本文发表在 rolia.net 枫下论坛Wilhelm Furtwängler, 1934

Precisely with great artists we frequently observe, that from midlife on, they begin to change their posture toward their environment and their own art. Should there exist in their youth a full accord between the demands of the environment and those of the self, and be their art in this period as much "modern" as an expression of their personality, it shall be different in later maturity. With holding-one's-own and making-one's-point, with the conquest of the world commences at the same time the detachment from it, and therewith reflection upon the truest and deepest requirements of one's own nature. And so the way is cleared for the most personal and most universal, that such men have to say. It is the same if we cast our eyes on Goethe or Rembrandt, on Bach or Beethoven. Linked thereto is a growing estrangement with respect to the environment, an isolation, an outgrowing of one's own time.

Brahms, too, in his way, underwent such a development. If he was, in the first decades of his effectiveness, in which he laid his claim to fame, a thoroughly "contemporary musician," who spoke the language of his time, he detached himself later more and more from his immediate present. Precisely the most mature later works, around the Fourth Symphony, or the Double Concerto, were rejected at their first appearance, and what is more, by his friends in part. The publisher of a Brahms biography writes openly of the "flop" of the Double Concerto in Vienna, that he attended in his time: "Where did we have our ears in those days!"

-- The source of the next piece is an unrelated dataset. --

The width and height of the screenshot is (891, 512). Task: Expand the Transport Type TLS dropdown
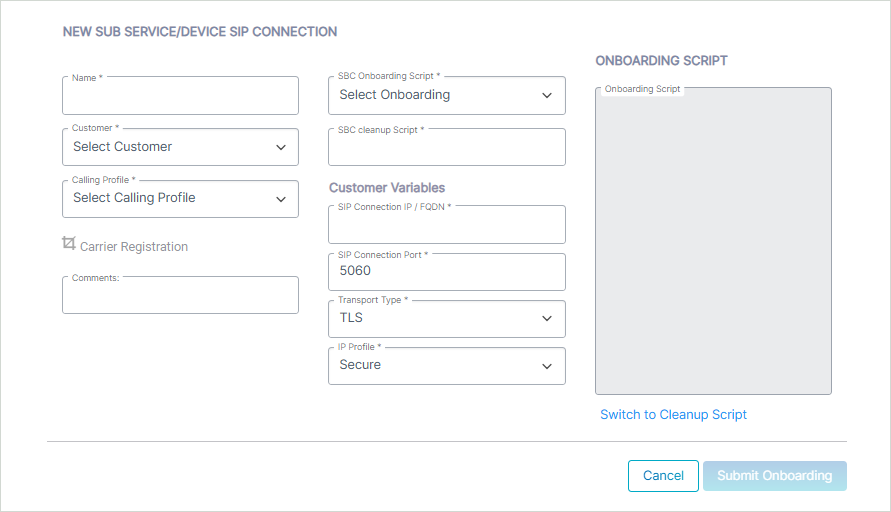coord(447,319)
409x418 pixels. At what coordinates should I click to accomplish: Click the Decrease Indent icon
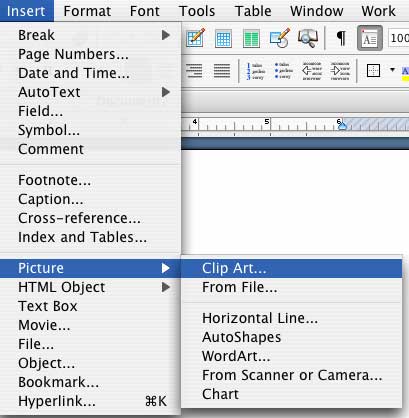pyautogui.click(x=312, y=71)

The contrast of Brahms to his time expressed itself above all, in that he, in keeping with his nature, did not grow, like Beethoven, more expansive in his maturity, but rather on the contrary ever more austere, calm, terse and concentrated; but his era, for its part, going from the giant productions of the Wagnerian music-dramas, pressed on to the mammoth forms and enlargement on the tonal language of Strauss, Mahler, Reger etc. This epoch too has since faded; but the quiet battle of the Brahmsian music with the spirit of the times is still not finished today. That has its own special basis.

Brahms remarked occasionally, that music history would one day assign him a place similar to that of Cherubini. This pronouncement, skeptical, doubly-intended like most Brahmsian pronouncements, has naturally been misunderstood. He wanted thereby not to make an assertion about himself - that the shy, introverted man never did during his lifetime - but rather he wanted thereby to characterize "music history," that is, what was taught and promoted as music history in his time and remains in many respects up to the present: a discipline for which the development of the material as such ( around the rhythm, harmony etc. ) and at the same time along with it the various directions, trends, or influences are considered to be the actual content of music history, but the persons who carry them forward are appraised more in their capacity as exponents of such trends than as personalities in their own right.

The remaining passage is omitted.